## Action item:
Filter the entries below down to the lines that hold "menu".

## Available data:
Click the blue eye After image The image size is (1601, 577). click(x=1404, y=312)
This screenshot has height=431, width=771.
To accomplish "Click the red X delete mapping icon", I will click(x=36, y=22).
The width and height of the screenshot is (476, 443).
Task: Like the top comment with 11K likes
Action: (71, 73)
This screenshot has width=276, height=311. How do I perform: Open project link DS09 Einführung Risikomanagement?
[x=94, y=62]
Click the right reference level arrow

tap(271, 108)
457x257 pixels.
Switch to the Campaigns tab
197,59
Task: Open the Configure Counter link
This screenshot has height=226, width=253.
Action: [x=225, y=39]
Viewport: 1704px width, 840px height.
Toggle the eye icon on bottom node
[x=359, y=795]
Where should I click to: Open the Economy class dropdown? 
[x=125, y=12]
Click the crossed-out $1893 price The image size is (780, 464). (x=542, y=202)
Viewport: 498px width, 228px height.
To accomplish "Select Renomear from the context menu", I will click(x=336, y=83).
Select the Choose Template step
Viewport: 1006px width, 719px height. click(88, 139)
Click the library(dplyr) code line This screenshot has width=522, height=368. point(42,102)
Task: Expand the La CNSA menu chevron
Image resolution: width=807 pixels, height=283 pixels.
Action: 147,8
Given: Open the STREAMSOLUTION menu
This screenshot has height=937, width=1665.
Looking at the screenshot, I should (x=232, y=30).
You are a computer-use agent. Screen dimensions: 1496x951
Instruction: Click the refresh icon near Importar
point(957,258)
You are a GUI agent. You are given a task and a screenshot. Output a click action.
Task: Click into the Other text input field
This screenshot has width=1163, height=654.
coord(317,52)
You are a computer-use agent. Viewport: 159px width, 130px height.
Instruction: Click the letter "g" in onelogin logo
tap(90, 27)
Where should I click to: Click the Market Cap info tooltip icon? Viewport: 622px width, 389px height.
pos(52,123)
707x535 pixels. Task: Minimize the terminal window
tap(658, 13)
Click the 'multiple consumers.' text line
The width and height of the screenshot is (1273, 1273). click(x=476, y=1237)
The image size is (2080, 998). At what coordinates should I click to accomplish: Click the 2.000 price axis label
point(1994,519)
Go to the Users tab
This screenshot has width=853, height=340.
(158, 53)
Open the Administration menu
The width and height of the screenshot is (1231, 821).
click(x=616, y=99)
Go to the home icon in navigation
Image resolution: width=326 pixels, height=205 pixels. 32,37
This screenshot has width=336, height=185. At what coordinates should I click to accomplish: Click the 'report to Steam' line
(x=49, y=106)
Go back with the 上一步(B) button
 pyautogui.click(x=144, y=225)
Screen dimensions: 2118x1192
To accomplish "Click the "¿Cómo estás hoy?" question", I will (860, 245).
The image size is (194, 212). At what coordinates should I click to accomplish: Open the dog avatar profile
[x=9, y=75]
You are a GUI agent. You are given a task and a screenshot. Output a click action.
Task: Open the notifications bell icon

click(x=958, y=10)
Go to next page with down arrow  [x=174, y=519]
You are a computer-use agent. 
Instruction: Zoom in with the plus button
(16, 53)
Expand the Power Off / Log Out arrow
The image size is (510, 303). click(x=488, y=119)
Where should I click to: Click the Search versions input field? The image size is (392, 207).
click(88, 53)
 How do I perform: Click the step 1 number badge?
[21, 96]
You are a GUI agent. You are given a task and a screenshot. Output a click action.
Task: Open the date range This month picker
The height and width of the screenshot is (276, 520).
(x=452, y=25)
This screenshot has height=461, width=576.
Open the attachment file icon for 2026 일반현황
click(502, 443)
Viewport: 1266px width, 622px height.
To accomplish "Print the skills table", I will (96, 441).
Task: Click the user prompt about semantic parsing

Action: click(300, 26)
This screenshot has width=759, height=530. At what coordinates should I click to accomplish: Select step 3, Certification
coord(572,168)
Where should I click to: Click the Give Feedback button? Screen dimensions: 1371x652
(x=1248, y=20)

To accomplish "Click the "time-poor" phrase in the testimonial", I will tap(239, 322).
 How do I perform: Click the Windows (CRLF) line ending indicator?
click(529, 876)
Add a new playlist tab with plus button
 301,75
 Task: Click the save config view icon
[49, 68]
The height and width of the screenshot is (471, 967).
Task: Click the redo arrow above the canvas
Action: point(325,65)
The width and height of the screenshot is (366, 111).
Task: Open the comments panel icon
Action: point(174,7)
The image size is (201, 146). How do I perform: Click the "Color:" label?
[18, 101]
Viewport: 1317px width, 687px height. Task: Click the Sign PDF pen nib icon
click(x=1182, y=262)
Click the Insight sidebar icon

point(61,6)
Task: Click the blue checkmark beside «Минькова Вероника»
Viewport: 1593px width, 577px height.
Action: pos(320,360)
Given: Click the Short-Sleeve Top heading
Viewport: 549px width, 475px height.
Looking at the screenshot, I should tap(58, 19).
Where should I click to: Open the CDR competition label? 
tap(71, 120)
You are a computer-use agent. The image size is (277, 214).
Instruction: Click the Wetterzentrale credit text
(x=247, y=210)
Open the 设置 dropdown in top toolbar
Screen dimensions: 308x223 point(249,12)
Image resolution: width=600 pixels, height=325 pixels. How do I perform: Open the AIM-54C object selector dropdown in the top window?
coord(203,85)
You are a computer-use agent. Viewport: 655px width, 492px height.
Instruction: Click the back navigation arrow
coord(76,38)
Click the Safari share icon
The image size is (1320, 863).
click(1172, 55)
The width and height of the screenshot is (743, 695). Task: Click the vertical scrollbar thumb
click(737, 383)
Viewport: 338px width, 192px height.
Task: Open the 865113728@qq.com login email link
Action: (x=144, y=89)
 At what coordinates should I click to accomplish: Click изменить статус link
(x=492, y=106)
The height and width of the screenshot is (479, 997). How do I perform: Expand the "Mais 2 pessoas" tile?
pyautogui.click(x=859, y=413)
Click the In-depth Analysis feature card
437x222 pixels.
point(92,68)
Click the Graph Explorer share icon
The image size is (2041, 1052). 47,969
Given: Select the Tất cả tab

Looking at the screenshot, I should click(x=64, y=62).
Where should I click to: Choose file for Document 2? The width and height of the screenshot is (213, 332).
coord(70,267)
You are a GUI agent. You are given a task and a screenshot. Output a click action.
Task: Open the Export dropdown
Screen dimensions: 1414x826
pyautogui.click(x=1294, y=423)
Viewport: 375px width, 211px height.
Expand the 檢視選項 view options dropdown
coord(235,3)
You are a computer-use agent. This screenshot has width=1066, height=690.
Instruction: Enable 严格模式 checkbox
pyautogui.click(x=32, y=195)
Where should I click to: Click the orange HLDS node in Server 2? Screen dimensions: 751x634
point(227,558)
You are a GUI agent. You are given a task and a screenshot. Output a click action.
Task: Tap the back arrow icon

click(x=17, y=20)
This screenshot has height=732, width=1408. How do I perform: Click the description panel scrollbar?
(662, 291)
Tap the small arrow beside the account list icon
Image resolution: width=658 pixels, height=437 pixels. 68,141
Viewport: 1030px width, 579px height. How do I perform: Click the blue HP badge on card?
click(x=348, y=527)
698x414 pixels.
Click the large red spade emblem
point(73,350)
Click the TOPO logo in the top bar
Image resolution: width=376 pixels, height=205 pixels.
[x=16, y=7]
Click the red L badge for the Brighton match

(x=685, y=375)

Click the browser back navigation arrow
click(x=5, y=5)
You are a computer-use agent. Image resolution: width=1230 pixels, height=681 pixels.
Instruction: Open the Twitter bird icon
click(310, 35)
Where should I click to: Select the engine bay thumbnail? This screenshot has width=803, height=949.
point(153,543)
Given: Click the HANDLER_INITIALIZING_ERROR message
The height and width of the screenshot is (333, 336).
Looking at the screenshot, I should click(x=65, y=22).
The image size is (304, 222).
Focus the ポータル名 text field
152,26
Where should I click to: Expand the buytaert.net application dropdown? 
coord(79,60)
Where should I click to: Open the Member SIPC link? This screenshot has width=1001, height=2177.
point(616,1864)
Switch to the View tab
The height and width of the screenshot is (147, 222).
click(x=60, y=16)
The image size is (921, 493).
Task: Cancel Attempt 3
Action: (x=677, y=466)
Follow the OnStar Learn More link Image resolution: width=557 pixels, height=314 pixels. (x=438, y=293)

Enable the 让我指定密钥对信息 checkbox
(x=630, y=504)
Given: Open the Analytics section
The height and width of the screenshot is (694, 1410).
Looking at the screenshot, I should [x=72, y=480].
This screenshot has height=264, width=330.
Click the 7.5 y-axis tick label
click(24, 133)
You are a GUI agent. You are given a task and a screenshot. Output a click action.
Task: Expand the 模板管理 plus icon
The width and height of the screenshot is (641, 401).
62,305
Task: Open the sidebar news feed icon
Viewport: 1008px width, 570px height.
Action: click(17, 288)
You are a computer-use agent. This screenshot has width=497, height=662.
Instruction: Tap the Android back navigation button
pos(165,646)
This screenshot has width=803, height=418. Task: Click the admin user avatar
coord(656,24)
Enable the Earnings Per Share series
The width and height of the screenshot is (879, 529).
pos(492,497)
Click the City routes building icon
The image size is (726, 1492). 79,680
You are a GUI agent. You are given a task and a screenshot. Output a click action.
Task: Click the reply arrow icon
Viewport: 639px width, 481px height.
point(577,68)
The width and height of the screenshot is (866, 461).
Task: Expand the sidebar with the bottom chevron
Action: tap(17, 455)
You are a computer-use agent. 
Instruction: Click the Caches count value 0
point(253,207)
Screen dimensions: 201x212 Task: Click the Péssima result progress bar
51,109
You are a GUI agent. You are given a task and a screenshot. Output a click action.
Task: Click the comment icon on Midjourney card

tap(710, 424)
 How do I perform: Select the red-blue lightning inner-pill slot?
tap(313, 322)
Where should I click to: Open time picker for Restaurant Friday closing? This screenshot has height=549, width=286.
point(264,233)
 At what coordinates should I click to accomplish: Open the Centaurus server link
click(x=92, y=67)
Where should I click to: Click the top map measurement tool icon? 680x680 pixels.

## Solution below:
To accomplish "Select Renomear from the context menu", I will click(x=336, y=83).
Task: Expand the La CNSA menu chevron
Given: Open the STREAMSOLUTION menu
Open the Administration menu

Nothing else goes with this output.